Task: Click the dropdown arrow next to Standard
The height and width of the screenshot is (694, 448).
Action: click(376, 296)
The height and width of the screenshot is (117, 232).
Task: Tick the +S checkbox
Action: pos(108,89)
▬▬▬▬▬▬
■ Work instructions:
Nothing in the records may be altered; restate them word for word.

■ Response:
Task: Click the dropdown arrow next to Standard
The height and width of the screenshot is (694, 448).
Action: click(376, 296)
The height and width of the screenshot is (117, 232).
Task: Tick the +S checkbox
Action: pos(108,89)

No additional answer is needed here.